Rozmówcy „GW” wskazują, że Polacy myślą na zasadzie: „aby innym było gorzej”, nawet kosztem własnego dobra.
Mechanizm jest taki, że czekamy na wsparcie państwa, a kiedy go nie dostajemy, bo państwo zawodzi, odrzucamy je. I wtedy lepiej, żeby w ogóle go nie było, niż żeby inni cokolwiek dostali. Tak mniej więcej działa Polska
— ocenia Sadura.
„Polak - zawistny i nieufny control freak”
Sierakowski ocenia, że Polak to często „zawistny, nieufny control freak” i jeżeli już godzi się, by ktoś dostawał pieniądze od państwa, chciałby mieć całkowitą kontrolę nad tym, jak te środki są wydawane przez ich beneficjentów.

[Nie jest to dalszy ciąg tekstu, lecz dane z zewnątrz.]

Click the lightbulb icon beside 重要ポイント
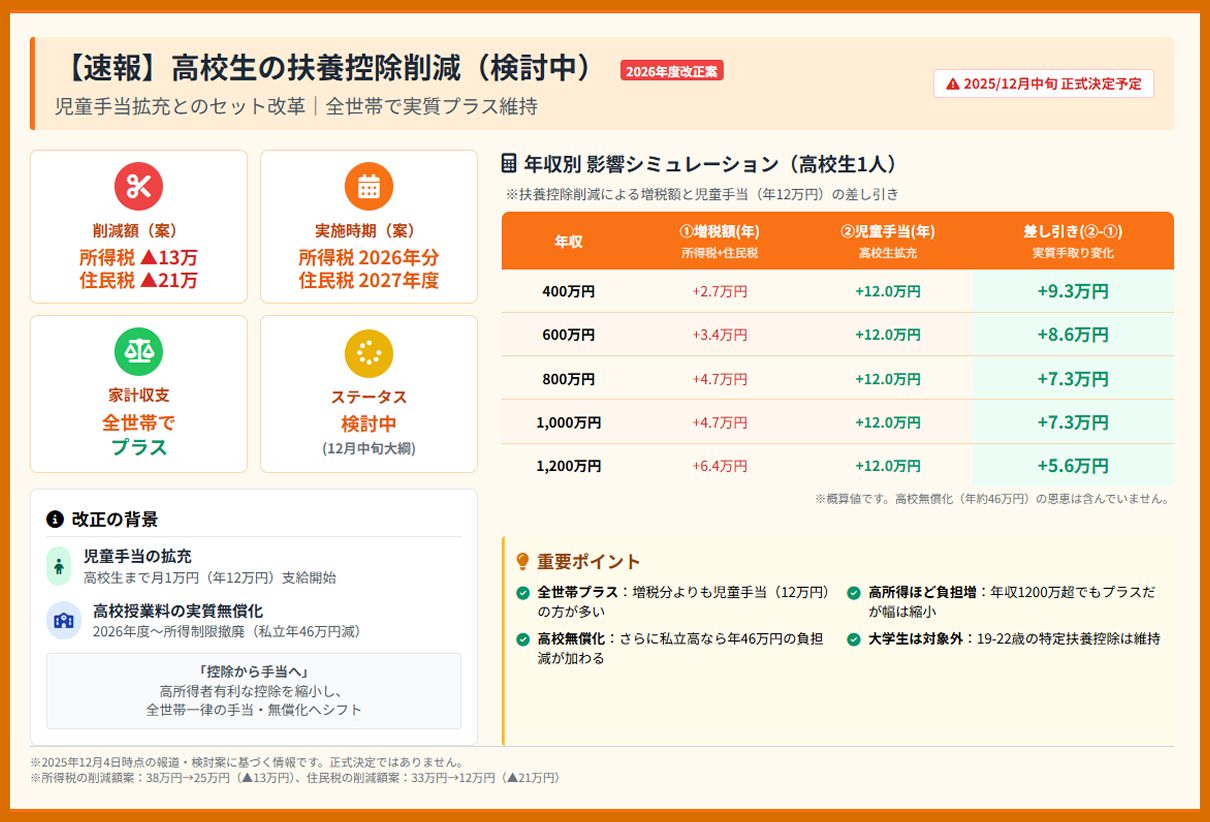Screen dimensions: 1210x822 point(522,561)
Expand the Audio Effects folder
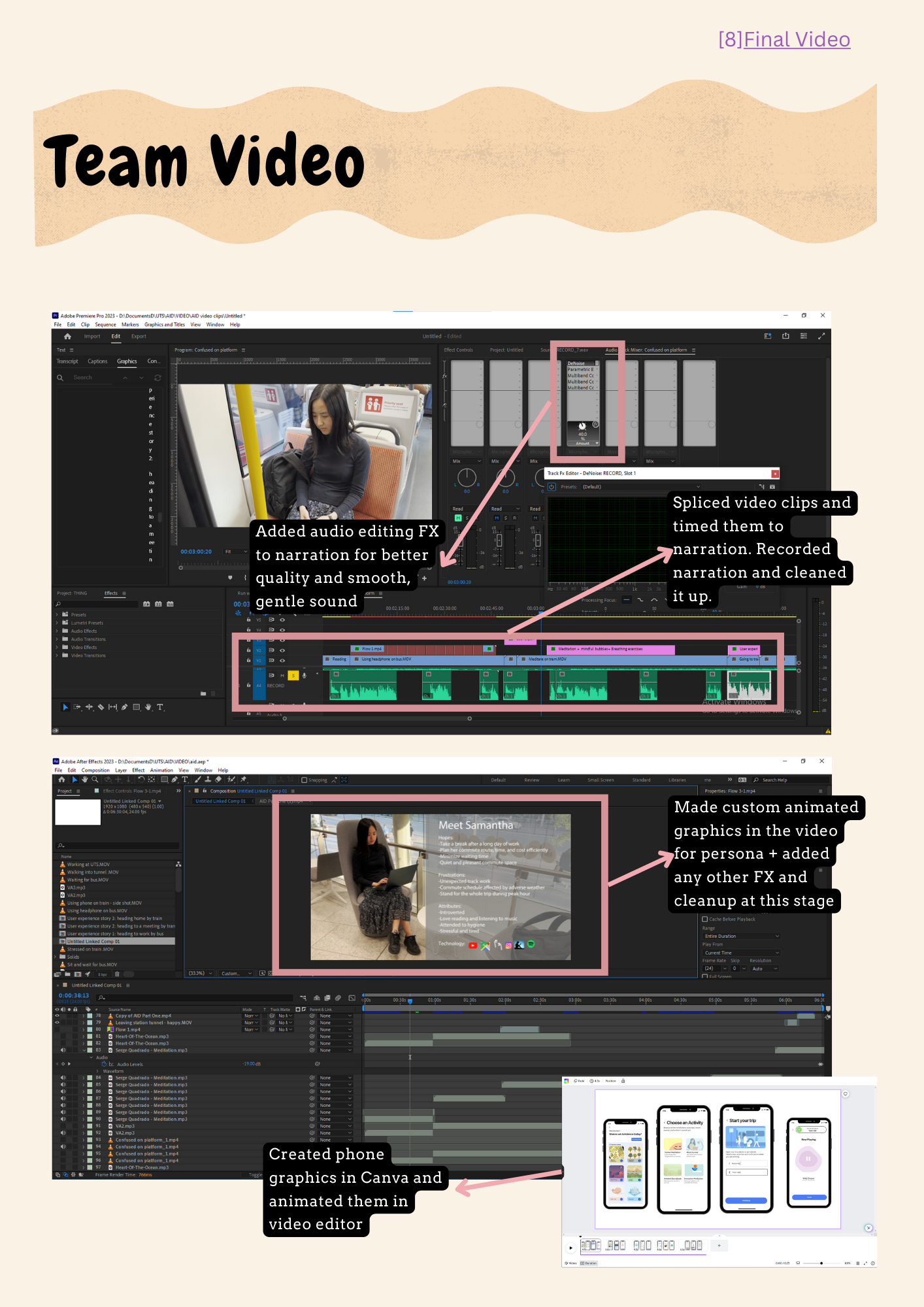This screenshot has height=1307, width=924. pyautogui.click(x=58, y=631)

Nie myśli, że mógłby być dumny ze swojego kraju, który działałby dobrze. Nie cieszy się z dobrobytu swojego i innych. Przemieszkałem jakiś czas w państwach zachodnich, ludzie są różni i nie ma co idealizować jednych i poniżać drugich, ale tam istnieje jednak jakiś rodzaj satysfakcji czerpanej ze wspólnego sukcesu, że coś udało się razem z innymi. W Polsce to raczej powód do podejrzliwości. Na wszelki wypadek nawzajem ściągamy się w dół
— przekonuje publicysta „Krytyki Politycznej”.
Nieufny jak Polak?
Socjolog z Uniwersytetu Warszawskiego wskazuje natomiast na brak zaufania społecznego wśród Polaków. W ubiegłym roku aż 76 proc. Polaków w sondażu na ten temat stwierdziło, że innym nie można ufać. Dla porównania, w krajach skandynawskich wyniki są dokładnie odwrotne.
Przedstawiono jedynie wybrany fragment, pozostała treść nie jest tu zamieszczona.